In France, President Emmanuel Macron has called on his government to step up efforts against the spread of political Islamism within French institutions, following the release of a report detailing the influence of the Muslim Brotherhood on community organizations and public discourse.
‘Threat to National Cohesion’
The report, commissioned by the French government, accuses the Muslim Brotherhood of actively promoting an ideological framework that challenges anti-republican principles.
"The reality of this threat [to national cohesion], even if it is long-term and does not involve violent action, poses a risk of damage to the fabric of society and republican institutions ... and, more broadly, to national cohesion," said the report, according to the AFP.
Leading French politician Marine Le Pen commented on the report, criticizing the government for what she described as persisting inaction. Posting on X, she reiterated her long-standing call for decisive steps to eliminate “Islamist fundamentalism.”
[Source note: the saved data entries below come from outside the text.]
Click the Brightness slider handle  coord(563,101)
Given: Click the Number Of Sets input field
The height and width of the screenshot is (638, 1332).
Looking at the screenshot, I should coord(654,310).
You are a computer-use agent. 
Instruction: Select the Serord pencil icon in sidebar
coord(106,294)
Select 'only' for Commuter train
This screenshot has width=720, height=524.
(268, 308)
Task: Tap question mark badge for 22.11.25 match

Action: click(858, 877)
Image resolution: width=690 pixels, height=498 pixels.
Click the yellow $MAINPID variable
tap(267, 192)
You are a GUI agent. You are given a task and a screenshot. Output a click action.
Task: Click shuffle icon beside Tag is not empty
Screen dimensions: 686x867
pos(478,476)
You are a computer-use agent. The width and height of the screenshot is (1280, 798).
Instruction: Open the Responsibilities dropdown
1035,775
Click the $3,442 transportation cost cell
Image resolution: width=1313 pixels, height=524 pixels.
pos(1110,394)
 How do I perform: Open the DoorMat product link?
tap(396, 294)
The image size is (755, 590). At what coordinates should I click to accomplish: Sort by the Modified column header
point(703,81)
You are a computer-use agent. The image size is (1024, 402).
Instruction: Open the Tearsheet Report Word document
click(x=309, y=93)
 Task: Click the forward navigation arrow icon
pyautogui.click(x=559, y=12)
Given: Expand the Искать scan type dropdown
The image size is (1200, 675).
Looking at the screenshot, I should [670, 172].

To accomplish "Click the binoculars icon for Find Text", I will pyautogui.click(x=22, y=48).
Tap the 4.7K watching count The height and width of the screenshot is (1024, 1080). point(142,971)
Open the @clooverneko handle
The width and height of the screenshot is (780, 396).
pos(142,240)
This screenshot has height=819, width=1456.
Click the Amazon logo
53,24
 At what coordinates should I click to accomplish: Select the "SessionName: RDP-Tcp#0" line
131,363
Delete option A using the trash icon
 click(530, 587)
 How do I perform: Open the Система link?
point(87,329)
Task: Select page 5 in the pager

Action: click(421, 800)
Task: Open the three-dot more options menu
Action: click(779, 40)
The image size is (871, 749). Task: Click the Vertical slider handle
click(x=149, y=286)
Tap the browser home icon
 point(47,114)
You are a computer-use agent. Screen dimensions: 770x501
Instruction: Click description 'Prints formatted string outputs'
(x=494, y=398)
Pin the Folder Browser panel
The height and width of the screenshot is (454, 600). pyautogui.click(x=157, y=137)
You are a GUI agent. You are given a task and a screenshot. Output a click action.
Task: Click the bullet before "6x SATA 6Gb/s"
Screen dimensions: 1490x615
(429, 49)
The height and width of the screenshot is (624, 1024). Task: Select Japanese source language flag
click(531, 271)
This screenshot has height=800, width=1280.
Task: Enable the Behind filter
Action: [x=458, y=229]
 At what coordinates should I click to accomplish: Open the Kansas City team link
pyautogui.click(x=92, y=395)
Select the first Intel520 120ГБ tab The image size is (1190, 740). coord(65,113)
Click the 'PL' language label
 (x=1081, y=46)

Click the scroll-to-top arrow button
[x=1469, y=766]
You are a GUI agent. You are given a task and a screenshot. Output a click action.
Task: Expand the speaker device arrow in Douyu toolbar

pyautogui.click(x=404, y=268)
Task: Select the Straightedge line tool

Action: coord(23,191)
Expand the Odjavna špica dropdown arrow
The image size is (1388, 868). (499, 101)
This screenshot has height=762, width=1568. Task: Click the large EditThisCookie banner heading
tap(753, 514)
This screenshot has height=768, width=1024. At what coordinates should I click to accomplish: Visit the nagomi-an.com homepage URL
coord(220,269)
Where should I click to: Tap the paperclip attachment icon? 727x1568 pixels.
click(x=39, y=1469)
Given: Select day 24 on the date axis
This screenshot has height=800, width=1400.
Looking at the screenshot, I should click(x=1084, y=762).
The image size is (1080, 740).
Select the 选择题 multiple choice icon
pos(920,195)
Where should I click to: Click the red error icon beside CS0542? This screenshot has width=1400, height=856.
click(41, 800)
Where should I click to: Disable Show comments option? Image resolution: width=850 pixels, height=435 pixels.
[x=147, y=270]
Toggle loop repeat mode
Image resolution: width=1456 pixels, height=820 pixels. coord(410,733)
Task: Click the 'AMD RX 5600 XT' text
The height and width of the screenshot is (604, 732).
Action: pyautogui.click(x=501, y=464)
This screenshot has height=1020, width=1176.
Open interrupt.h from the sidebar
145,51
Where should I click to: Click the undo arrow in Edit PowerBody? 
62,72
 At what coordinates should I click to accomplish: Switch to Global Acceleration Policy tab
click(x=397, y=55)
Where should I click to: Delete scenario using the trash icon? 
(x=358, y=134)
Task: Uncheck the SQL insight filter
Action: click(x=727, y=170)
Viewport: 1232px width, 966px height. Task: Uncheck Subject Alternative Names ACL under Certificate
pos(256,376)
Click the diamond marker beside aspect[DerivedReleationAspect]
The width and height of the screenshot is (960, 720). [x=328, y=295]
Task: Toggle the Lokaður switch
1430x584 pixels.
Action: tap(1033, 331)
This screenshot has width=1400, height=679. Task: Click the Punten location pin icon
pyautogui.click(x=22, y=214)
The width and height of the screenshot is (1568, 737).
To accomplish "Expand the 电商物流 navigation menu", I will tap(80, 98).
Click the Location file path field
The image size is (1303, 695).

Meanwhile, President of the Rassemblement National party Jordan Bardella said in an interview with France Inter that “If we come to power tomorrow, we will ban the Muslim Brotherhood.”
‘No Place for Brotherhood’
In the United Kingdom, concerns have resurfaced in a recent opinion piece by David Abrahams in The Telegraph. The article, which carries the name “the Muslim Brotherhood has no place in British society,” criticizes the state of “silence” surrounding the Muslim Brotherhood’s presence in the UK.
The author argues that the 2015 UK government review of the Muslim Brotherhood, which warned against Brotherhood’s ideology as a potential threat to democratic values, “gathers dust while the Brotherhood continues to embed itself within civil society.”
The review found that the Brotherhood used a dual discourse and that its ideology could serve as a gateway to radicalization.
“The Brotherhood has created a political ecosystem where Muslim identity is defined not by faith, but by fealty to a cause. Its fiercest opponents are often Muslims themselves, but their resistance is dismissed as inauthentic or ignored altogether,” Abrahams says.
He warned that “this conflation of Islam with Islamism is not just inaccurate; it is dangerous. It entrenches the myth that to be Muslim in Britain is to support reactionary ideology, and it stokes division by pushing moderate Muslims to the margins.”
The simultaneous warnings from France and voices in the UK, both of which are home to large and diverse Muslim populations, reflect a broader unease in parts of Western Europe about the intersection of religion, political systems, and democratic governance.